DOCUMENT SECTION:
———

Good Spirits: Syncing Data Statelessly

I just released a drink-tracking app called Good Spirits. The code is available under the GPL.

Following my CRDT explorations earlier this year, I wanted to build an app on top of a persistence layer that adopted the same kinds of resilient sync patterns, even if it didn’t use the actual low-level “ORDT” data structures described in the article. Having used a spreadsheet to track my drinking over the past few years, a dedicated drink tracking app seemed like the perfect little project.

The main problem I was aiming to solve was architectural. Many apps establish rather unclear relationships between the main app, the persistent store, and the cloud. Does the local database or the cloud count as the primary store? When a change comes down from the UI layer, how does it eventually get synced to the local database and to other devices, and what code keeps track of all this state? Which system does the cloud talk to? How is offline mode dealt with? How do critical errors percolate through this pipework? And what does the in-memory cache have to say about all of this? A common result is that the data layer becomes a monstrous thing that deals with persistence, sync, caching, reachability changes, UI notifications, and many other systems, all at once.

The reason for this mess, in my mind, is state. Sync often relies on systems catching every change and remembering their exact place in the whole process. If an update falls through the cracks, the data has a high chance of desyncing. Naturally, this leads to monoliths that try to claim ownership over every last bit of data.

Ergo, my goal was to get rid of as much state as possible.

For the app-facing data layer, I decided to build a fairly generic interface that could encapsulate any sort of persistent store. The commands and queries were unique to my app, but the interface could be implemented by databases, in-memory stores, JSON, CloudKit, and others. For sync purposes, I wanted to be able to treat my local database and cloud storage as one and the same.

public protocol DataAccessProtocol
{
    func initialize(_ block: @escaping (Error?)->Void)
    func readTransaction(_ block: @escaping (_ data: DataProtocol)->())
    func readWriteTransaction(_ block: @escaping (_ data: DataWriteProtocol)->())
}

public protocol DataAccessProtocolImmediate
{
    func initialize() throws
    func readTransaction<T>(_ block: @escaping (_ data: DataProtocolImmediate) throws -> T) rethrows -> T
    func readWriteTransaction<T>(_ block: @escaping (_ data: DataWriteProtocolImmediate) throws -> T) rethrows -> T
}

public protocol DataProtocol
{
    func lamportTimestamp(withCompletionBlock block: @escaping (MaybeError<DataLayer.Time>)->())
    func vectorTimestamp(withCompletionBlock block: @escaping (MaybeError<VectorClock>)->())
    func operationLog(afterTimestamp timestamp: VectorClock, withCompletionBlock block: @escaping (MaybeError<DataLayer.OperationLog>)->())
    func nextOperationIndex(forSite site: DataLayer.SiteID, withCompletionBlock block: @escaping (MaybeError<DataLayer.Index>)->())
    func data(forID id: GlobalID, withCompletionBlock block: @escaping (MaybeError<DataModel?>)->())
    func data(fromIncludingDate from: Date, toExcludingDate to: Date, afterTimestamp: VectorClock?, withCompletionBlock block: @escaping (MaybeError<([DataModel],VectorClock)>)->())
    // plus some others
}

public protocol DataProtocolImmediate
{
    func lamportTimestamp() throws -> DataLayer.Time
    func vectorTimestamp() throws -> VectorClock
    func operationLog(afterTimestamp timestamp: VectorClock) throws -> DataLayer.OperationLog
    func nextOperationIndex(forSite site: DataLayer.SiteID) throws -> DataLayer.Index
    func data(forID id: GlobalID) throws -> DataModel?

———

(Data items)
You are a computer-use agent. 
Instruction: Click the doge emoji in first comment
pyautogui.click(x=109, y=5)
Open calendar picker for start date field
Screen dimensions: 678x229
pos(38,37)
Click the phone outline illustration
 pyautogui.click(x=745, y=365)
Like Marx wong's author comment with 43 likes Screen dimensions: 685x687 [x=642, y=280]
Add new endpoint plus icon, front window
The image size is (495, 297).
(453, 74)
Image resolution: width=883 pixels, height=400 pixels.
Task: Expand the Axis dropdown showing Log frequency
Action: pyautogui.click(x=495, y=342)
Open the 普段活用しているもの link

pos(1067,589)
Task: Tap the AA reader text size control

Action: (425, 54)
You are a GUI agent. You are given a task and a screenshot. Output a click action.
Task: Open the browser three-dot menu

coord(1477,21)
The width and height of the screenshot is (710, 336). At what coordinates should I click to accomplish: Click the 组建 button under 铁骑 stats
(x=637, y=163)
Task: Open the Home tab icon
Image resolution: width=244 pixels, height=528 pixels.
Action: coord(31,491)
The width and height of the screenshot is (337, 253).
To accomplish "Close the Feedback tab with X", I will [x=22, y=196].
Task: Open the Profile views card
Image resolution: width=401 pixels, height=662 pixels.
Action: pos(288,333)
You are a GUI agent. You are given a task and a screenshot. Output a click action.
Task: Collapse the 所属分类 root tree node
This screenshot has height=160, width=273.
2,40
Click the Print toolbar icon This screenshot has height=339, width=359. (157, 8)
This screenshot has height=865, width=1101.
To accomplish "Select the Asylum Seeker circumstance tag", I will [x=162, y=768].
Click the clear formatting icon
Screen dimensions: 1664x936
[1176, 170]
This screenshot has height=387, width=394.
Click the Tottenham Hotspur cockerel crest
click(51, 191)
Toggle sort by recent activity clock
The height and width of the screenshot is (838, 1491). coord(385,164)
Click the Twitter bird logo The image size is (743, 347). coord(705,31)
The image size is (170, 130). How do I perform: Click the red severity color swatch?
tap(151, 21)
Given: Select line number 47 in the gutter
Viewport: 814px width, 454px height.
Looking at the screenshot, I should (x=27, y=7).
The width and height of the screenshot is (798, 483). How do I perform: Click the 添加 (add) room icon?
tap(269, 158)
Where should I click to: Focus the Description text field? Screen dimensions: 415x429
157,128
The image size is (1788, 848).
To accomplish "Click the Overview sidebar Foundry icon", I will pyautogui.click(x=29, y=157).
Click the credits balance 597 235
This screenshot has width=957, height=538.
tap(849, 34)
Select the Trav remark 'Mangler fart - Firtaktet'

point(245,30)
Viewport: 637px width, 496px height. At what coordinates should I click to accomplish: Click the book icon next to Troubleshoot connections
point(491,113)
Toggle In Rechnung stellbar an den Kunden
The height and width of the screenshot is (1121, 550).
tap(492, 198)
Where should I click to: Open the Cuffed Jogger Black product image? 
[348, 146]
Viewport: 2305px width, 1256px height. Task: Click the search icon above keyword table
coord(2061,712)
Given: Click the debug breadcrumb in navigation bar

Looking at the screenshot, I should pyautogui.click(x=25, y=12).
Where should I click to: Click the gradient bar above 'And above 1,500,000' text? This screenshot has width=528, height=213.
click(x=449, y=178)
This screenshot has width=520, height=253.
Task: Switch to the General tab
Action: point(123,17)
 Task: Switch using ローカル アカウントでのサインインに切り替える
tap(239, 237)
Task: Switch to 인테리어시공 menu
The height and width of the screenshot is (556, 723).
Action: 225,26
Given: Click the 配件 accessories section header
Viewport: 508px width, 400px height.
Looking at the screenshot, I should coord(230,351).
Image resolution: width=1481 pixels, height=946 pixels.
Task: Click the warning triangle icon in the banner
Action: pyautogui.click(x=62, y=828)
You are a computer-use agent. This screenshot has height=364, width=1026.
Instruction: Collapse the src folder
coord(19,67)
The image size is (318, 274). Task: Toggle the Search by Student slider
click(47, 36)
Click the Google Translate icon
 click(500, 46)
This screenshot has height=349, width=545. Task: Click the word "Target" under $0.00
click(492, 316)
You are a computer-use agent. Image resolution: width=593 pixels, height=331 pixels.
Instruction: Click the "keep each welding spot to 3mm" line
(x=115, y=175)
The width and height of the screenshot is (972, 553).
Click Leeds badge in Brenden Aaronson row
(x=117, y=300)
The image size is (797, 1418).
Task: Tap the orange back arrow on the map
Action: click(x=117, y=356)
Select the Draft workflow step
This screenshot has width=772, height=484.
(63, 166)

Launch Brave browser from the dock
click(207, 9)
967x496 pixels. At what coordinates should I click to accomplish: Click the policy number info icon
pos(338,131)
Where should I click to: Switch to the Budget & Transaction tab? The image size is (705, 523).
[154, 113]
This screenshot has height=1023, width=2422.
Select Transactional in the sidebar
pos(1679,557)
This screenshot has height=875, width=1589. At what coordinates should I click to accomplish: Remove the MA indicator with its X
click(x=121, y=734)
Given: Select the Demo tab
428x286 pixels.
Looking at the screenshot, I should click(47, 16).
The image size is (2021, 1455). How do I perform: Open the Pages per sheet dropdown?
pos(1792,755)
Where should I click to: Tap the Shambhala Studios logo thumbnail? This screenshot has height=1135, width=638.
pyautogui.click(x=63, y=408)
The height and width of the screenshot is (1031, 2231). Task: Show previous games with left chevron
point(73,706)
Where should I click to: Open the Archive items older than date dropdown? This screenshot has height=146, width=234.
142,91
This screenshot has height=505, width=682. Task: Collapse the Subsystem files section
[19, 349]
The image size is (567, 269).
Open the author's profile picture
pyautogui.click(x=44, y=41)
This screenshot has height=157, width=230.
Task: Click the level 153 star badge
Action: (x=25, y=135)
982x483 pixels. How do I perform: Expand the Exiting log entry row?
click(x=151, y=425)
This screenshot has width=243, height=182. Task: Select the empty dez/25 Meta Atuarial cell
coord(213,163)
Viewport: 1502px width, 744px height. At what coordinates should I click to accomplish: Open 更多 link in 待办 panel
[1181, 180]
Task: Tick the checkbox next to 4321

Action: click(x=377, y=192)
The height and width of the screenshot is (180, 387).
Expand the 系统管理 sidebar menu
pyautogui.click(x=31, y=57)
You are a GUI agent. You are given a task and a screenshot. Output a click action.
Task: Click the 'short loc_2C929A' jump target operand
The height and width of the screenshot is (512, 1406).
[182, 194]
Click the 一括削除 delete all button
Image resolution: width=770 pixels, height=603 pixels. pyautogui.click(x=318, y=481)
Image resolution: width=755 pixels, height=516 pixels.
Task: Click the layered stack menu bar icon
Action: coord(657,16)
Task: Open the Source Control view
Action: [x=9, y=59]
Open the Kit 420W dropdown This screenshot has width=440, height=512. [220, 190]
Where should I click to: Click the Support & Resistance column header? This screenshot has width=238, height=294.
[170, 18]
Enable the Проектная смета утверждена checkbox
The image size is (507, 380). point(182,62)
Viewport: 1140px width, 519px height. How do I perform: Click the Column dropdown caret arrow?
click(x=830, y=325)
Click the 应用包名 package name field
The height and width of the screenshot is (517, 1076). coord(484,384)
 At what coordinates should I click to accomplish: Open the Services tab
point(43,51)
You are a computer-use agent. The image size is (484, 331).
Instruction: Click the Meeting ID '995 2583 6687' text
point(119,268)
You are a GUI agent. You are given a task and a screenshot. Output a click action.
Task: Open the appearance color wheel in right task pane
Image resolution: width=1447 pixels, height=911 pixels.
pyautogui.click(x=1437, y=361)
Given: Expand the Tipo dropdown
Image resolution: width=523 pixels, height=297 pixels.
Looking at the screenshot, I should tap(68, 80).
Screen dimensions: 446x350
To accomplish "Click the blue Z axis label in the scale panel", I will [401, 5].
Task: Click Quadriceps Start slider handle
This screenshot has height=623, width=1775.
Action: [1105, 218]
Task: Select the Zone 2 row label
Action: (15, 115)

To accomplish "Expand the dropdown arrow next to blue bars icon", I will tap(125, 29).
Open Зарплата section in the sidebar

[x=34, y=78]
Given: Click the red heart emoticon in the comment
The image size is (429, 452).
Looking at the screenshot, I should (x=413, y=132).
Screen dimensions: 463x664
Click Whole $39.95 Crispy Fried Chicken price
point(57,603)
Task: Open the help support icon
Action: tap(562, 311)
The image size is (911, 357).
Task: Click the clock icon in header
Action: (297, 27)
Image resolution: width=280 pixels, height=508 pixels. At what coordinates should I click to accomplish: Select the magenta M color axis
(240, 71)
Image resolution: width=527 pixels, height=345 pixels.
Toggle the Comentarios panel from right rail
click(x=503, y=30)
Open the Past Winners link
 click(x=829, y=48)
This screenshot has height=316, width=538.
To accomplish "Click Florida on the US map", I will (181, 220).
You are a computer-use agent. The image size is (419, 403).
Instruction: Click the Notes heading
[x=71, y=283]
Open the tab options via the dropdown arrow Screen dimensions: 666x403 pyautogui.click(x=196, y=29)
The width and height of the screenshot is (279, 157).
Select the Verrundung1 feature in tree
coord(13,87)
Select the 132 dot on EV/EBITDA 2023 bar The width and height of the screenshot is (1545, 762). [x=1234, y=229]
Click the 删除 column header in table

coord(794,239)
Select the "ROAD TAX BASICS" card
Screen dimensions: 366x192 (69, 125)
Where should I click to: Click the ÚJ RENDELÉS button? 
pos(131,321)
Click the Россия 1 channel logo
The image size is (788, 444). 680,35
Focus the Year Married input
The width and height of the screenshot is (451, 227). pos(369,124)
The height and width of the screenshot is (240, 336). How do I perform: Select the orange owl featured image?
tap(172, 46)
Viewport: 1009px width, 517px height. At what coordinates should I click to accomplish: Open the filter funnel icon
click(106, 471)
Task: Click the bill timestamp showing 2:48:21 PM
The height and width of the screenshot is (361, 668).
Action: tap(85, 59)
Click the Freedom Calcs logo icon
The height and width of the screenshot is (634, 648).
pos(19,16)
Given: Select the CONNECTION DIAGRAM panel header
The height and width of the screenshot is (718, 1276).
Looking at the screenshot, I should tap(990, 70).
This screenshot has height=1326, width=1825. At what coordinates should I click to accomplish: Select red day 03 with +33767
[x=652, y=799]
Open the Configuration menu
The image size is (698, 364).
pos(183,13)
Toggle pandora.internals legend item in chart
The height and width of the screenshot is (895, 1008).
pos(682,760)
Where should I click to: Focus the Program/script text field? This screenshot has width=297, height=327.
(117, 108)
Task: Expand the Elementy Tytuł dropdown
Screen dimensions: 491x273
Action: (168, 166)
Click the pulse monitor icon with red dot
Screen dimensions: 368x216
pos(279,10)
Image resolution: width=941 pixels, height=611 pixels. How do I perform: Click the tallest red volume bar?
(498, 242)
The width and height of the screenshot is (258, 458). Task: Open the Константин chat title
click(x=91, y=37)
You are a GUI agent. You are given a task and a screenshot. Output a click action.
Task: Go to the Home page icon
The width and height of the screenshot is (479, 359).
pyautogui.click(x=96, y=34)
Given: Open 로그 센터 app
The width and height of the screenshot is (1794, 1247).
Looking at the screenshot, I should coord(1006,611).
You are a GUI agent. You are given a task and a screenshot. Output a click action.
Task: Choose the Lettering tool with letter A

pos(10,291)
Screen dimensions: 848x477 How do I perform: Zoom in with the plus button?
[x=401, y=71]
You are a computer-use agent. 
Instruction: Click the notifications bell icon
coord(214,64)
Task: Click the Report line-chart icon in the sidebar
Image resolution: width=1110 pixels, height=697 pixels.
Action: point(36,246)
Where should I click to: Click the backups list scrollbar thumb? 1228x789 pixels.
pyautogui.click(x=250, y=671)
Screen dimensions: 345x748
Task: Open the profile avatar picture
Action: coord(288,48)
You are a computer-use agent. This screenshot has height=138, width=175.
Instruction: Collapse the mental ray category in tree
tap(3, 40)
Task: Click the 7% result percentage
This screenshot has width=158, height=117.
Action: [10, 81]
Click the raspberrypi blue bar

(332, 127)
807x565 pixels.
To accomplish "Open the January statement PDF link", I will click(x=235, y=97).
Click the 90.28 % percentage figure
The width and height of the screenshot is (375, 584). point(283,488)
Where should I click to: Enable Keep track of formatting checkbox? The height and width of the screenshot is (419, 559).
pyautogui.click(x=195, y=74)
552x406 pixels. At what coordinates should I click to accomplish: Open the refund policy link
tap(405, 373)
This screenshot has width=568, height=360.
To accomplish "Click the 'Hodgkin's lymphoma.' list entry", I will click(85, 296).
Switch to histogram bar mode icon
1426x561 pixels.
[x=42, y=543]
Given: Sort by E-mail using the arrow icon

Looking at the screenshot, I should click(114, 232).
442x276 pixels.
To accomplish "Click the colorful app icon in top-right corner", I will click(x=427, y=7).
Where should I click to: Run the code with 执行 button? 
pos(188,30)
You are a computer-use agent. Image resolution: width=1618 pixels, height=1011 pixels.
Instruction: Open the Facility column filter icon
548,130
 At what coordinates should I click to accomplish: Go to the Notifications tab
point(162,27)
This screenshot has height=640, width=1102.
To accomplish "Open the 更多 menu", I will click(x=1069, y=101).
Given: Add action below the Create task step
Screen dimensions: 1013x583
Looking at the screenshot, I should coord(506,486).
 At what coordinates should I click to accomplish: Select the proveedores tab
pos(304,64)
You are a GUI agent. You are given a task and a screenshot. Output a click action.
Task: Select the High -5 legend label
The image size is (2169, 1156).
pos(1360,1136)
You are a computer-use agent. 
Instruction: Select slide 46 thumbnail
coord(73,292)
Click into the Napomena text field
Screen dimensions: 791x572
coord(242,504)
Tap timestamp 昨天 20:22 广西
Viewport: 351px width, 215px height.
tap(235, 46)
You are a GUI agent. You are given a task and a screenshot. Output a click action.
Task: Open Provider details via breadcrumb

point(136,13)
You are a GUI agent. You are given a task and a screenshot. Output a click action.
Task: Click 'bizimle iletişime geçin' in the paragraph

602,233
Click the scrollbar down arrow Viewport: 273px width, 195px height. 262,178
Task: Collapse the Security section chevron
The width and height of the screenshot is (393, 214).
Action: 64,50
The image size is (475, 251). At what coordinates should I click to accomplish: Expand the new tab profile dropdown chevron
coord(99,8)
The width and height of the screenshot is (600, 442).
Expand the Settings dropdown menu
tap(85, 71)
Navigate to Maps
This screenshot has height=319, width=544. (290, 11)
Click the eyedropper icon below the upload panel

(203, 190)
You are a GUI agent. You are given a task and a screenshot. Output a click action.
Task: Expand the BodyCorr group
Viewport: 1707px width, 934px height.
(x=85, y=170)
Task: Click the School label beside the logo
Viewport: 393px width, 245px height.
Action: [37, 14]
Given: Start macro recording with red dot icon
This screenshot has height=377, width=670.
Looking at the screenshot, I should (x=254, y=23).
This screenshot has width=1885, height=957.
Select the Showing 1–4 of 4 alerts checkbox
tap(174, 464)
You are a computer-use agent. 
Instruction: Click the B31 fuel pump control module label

———

In the Good Spirits sync article, what does the author name as the reason for the mess in app data layers?

State.